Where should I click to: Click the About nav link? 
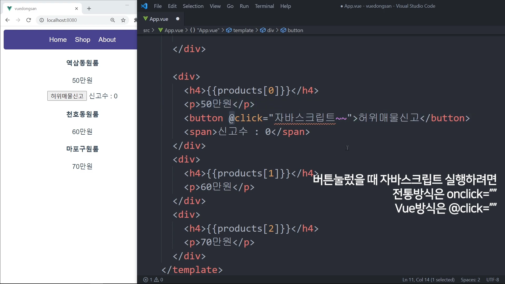click(x=107, y=40)
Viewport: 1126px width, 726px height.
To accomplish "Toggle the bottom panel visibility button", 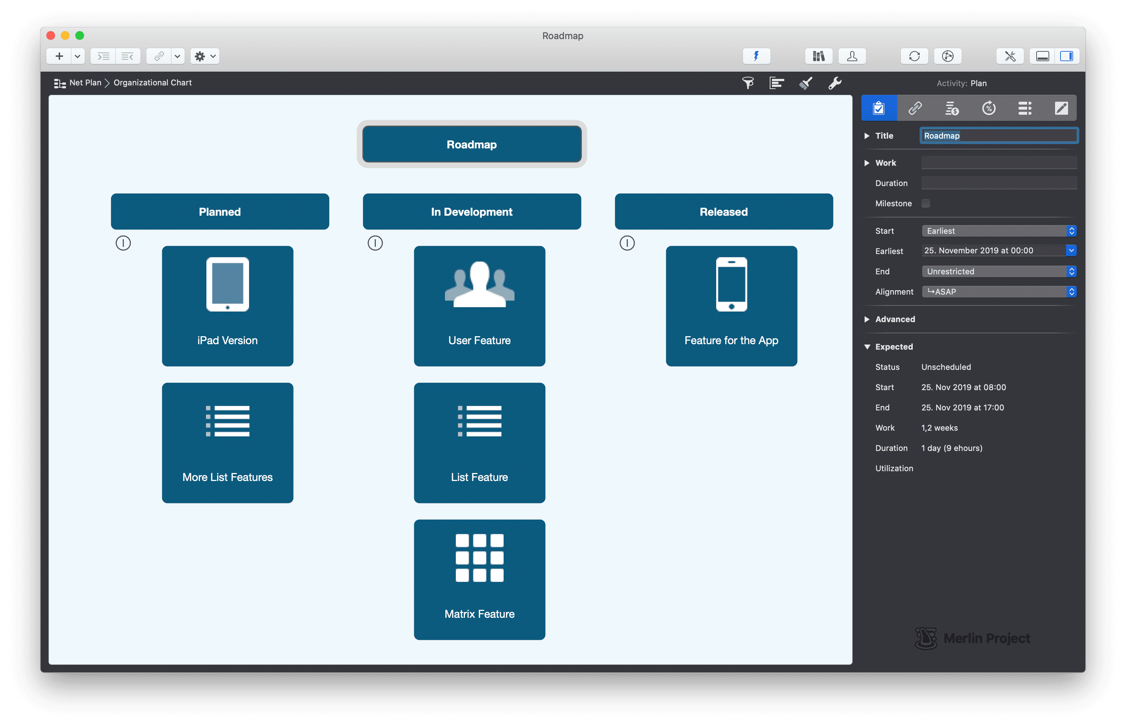I will 1042,56.
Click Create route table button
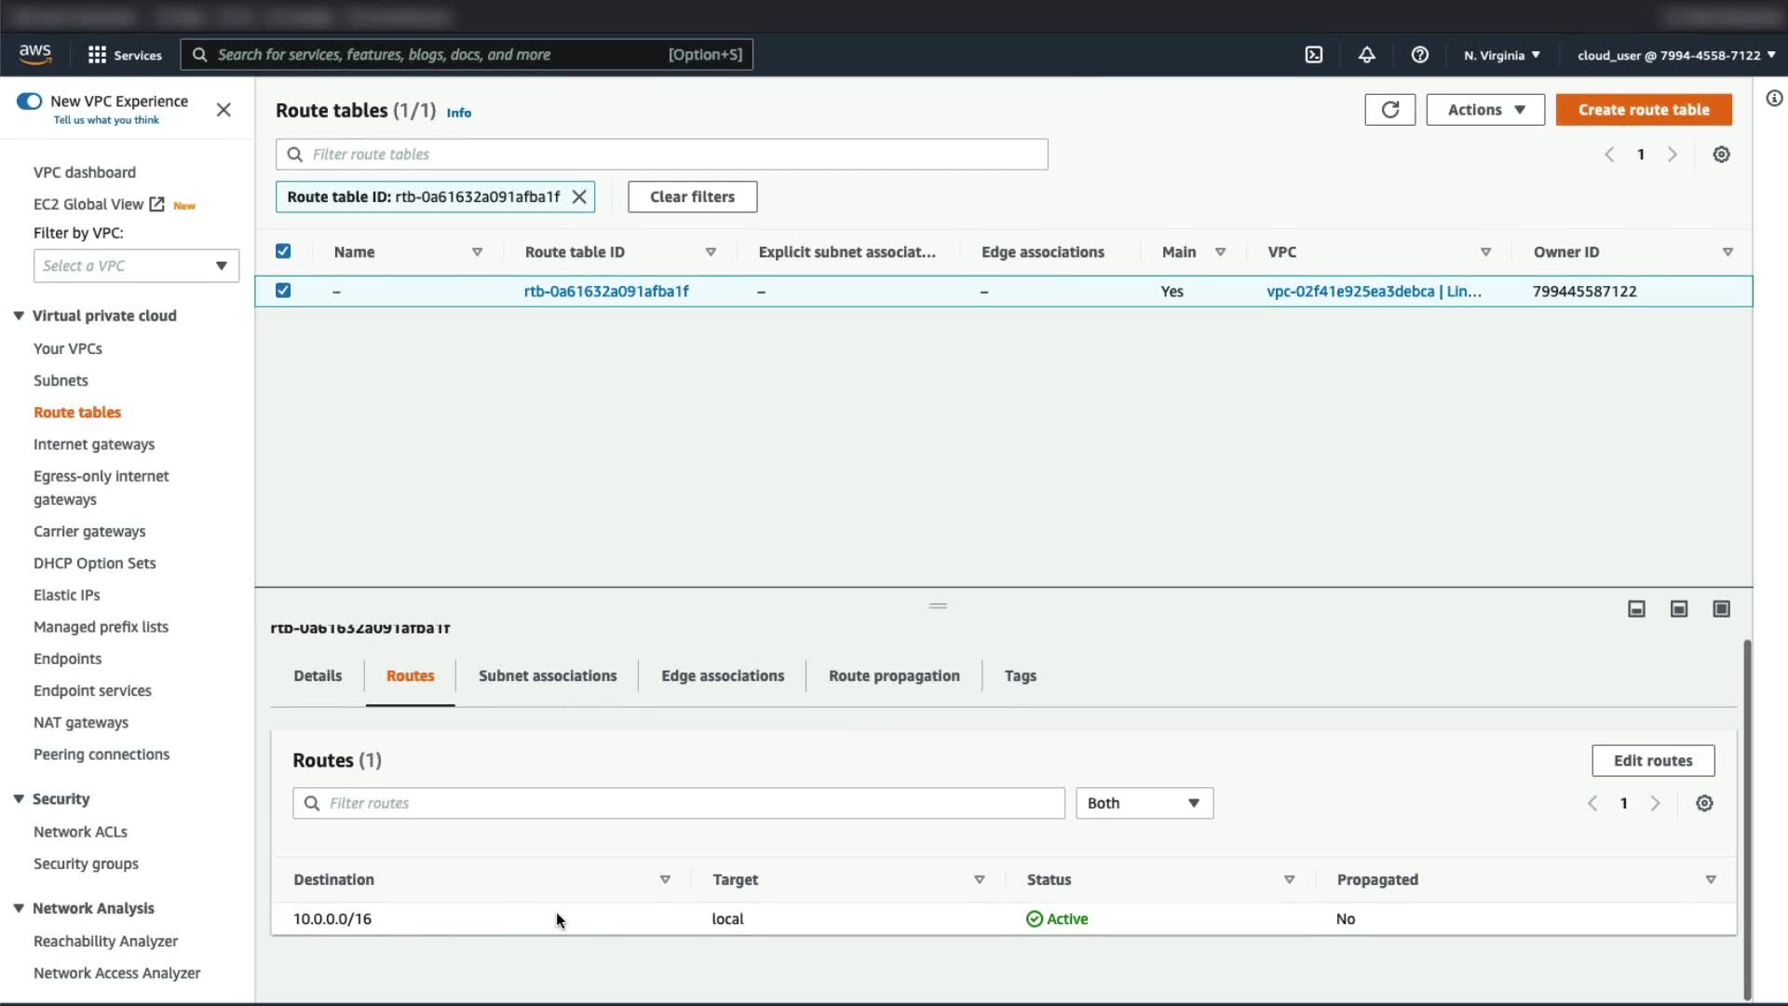The height and width of the screenshot is (1006, 1788). point(1643,110)
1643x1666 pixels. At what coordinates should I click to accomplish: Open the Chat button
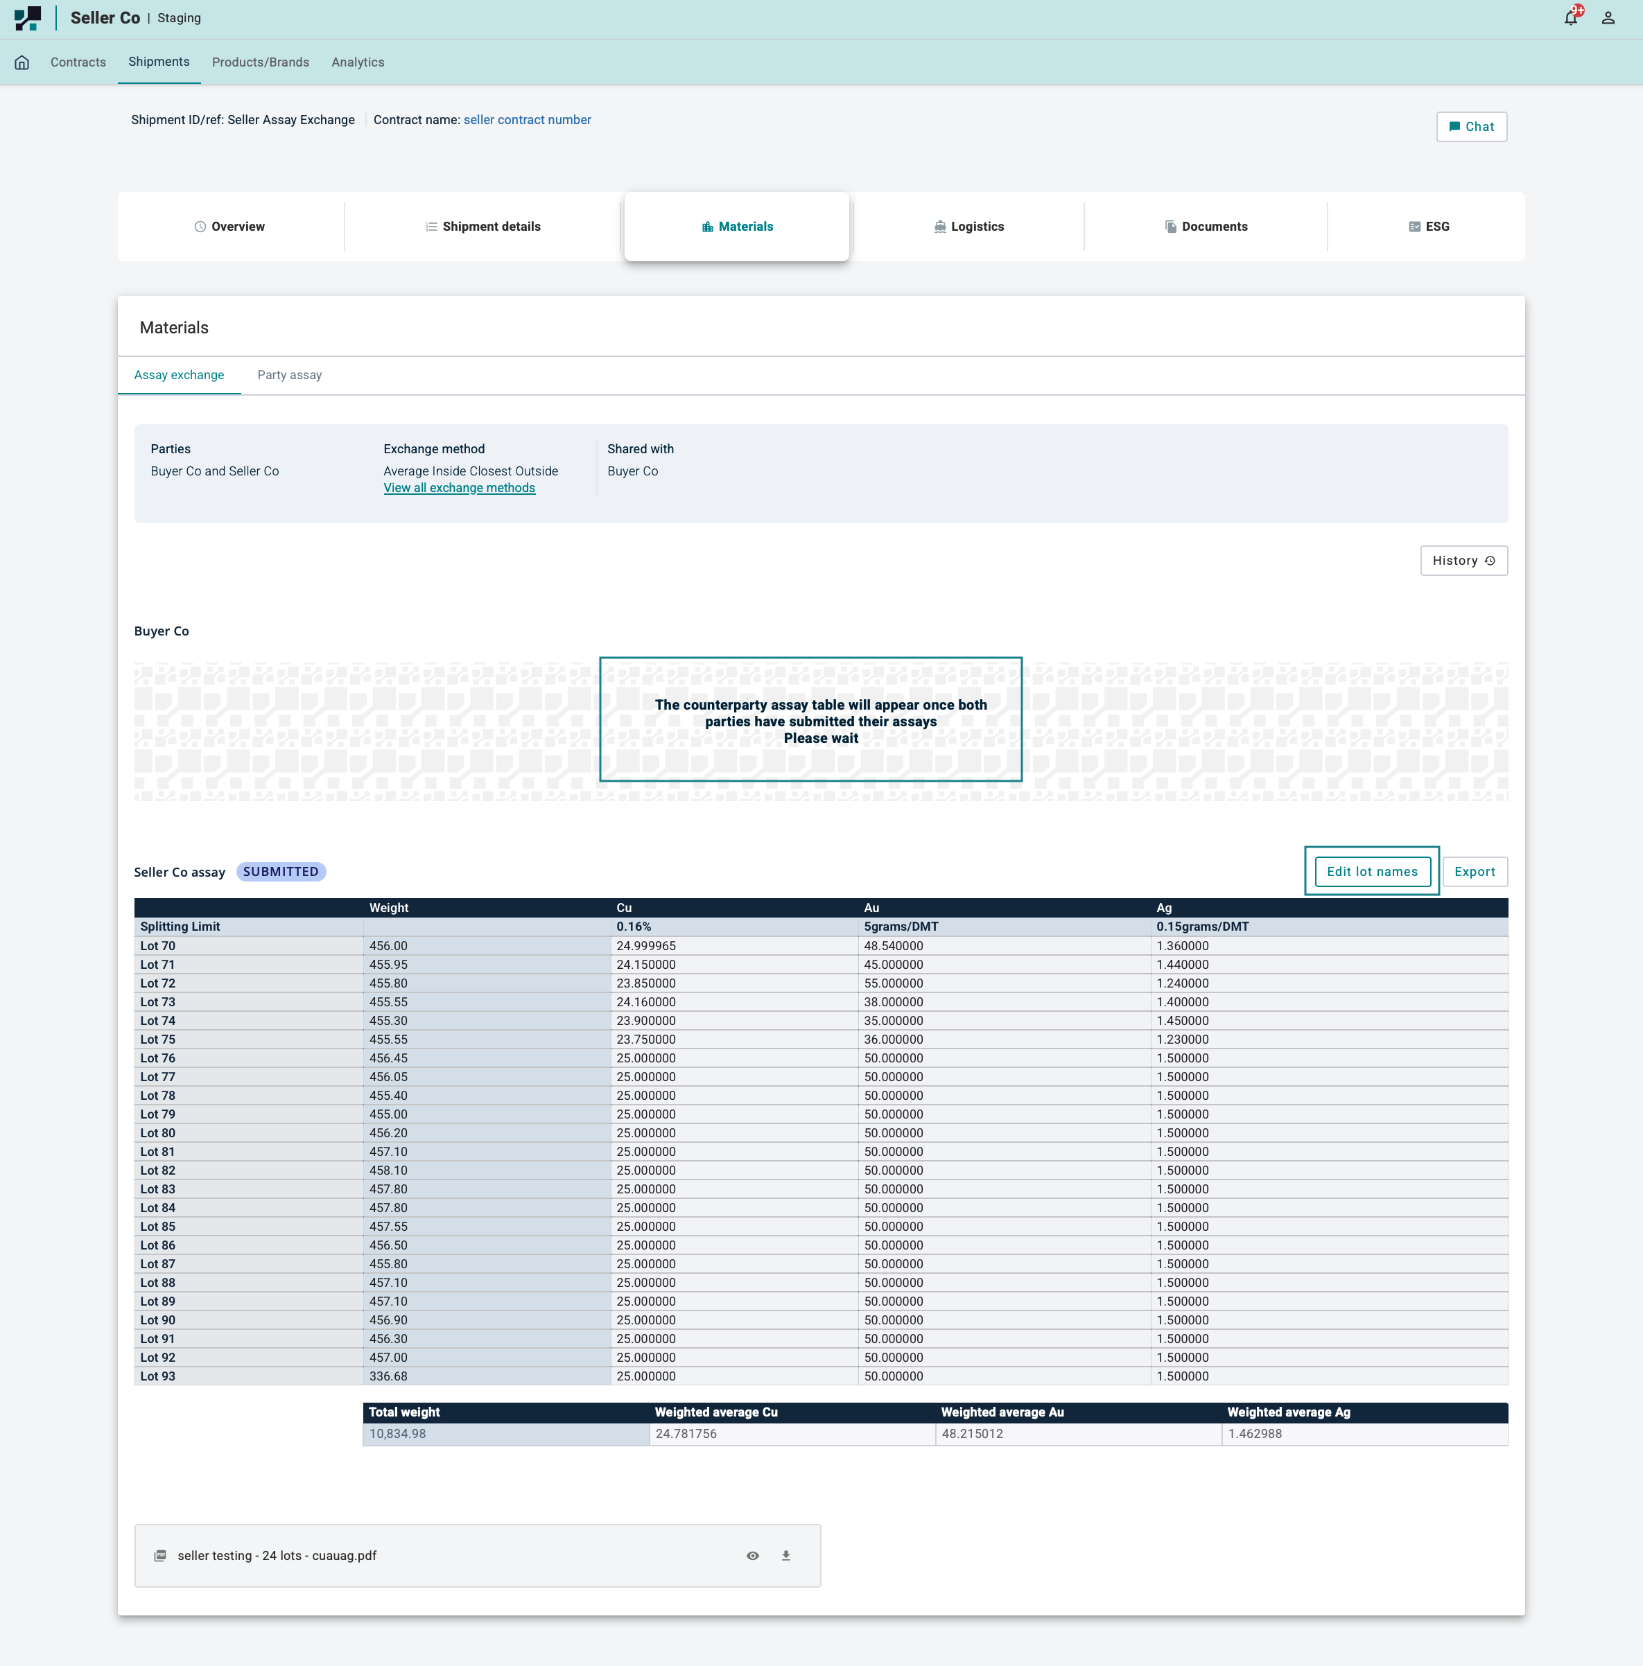pos(1471,127)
-=-=-
Task directions >> The lines to return run from the line containing "1643x1666 pixels. At" through the last line of the records. Give them exactly, omitting pictures.

Answer to the problem >>
1643x1666 pixels. At what coordinates should I click to accomplish: Open the Chat button
pos(1471,127)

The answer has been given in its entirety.